AVSnap is a freeware audio/visual system integration and design software, developed and released by Altinex Inc. in 2004. It creates a visual routing diagram of an audio/visual system that is similar to an A/V schematic or a computer network diagram. The software provides a design environment to create audiovisual diagrams and layouts.

==Functionality==

- AV System Design – Allows the user to create library symbols, assign snap points property, connect symbols with cable object and generate list of materials and cables.
- AV System Layout – Allows the user to create symbols for front or back panels, position them in a rack and connect them with cable. Provide wiring diagram to a technician for rack wiring.
- Flow Chart Mode – Allows the user to develop a variety of flow charts.
- Presentation mode – Allows the user to present multiple pages. All keys work in a similar way to PowerPoint.
- Communication mode – Test all protocols for communicating with equipment using communication mode. Press the telephone icon to transform AVSnap into a Hyperterminal with a twist. You have two windows: Terminal window and Notepad. Jot down commands and then send them through a COM port or over the network.
- Language editor – If you want to use your native language with AVSnap, select language editor and type in all the text displayed. Once done, switch to your own language for simplicity.
- GUI design — Set page format to pixels to reveal the GUI design environment. Design buttons, sliders, and video objects. Import PNG files to create the GUI background and press F11 for full development language. Execute created program on a PC or a standalone touch pane.
- Web server (License required) – Anything you design in AVSnap can be served on the web.
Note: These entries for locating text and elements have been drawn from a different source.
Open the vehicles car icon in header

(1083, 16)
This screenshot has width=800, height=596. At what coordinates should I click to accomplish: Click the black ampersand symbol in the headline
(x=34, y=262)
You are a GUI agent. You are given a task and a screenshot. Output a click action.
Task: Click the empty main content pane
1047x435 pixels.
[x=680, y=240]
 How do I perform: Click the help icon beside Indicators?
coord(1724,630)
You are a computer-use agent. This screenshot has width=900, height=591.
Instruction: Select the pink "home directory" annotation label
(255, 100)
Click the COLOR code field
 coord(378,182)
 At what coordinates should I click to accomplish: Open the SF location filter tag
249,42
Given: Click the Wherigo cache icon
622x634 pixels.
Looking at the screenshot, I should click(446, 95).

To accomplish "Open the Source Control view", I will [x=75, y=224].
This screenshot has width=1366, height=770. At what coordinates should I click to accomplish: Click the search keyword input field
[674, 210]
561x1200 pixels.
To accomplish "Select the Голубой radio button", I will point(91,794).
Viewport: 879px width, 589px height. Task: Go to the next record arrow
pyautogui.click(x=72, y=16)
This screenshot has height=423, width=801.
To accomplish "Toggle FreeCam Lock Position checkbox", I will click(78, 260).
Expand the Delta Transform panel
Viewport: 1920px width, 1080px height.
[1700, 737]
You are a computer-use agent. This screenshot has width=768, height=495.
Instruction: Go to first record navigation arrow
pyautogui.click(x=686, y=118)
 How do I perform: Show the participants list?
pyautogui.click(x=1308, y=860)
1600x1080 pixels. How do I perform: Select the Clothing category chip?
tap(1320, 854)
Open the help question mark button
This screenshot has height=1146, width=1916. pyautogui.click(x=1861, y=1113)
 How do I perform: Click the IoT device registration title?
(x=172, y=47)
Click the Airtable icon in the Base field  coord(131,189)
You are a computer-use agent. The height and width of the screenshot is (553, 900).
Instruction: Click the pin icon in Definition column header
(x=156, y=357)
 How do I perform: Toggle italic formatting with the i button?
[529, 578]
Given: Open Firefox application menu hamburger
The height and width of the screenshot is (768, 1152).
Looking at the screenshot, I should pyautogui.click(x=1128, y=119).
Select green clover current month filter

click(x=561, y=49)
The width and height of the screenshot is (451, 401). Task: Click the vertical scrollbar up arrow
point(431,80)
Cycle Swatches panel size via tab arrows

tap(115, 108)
Graphics, pages, GUI, or anything else. GUI can be used to control equipment over the web.

==Libraries==
AVSnap can combine groups of objects into libraries that users can select from to create their diagrams. Users can create their libraries or choose from ones included from other companies, including Simtrol, Calypso Systems, and partner Analog Way.

==History==

The origins of AVSnap started in 1993, a time where very few vendors provided software for designing AV systems. As such, many AV professionals desired a development tool that could be used in-house and offer an easy information exchange.